--- start TASK INPUTS ---

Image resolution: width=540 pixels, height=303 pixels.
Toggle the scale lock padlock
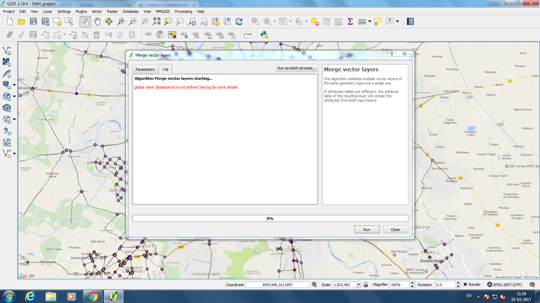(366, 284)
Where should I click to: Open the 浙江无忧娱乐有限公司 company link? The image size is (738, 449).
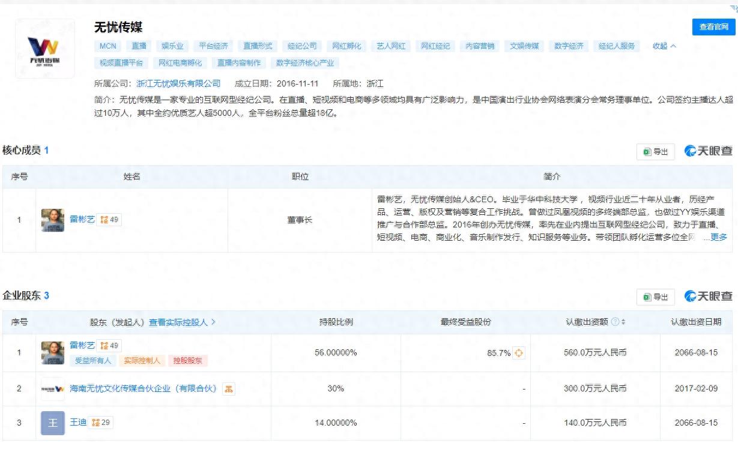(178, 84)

--- end TASK INPUTS ---

> _AIM OF THE TASK_
Transcribe every line of the material above word for word, omitting the pictures.

> _OUTPUT OF THE EXERCISE_
Image resolution: width=540 pixels, height=303 pixels.
Toggle the scale lock padlock
(366, 284)
Where should I click to: Open the 浙江无忧娱乐有限公司 company link? The image size is (738, 449).
(178, 84)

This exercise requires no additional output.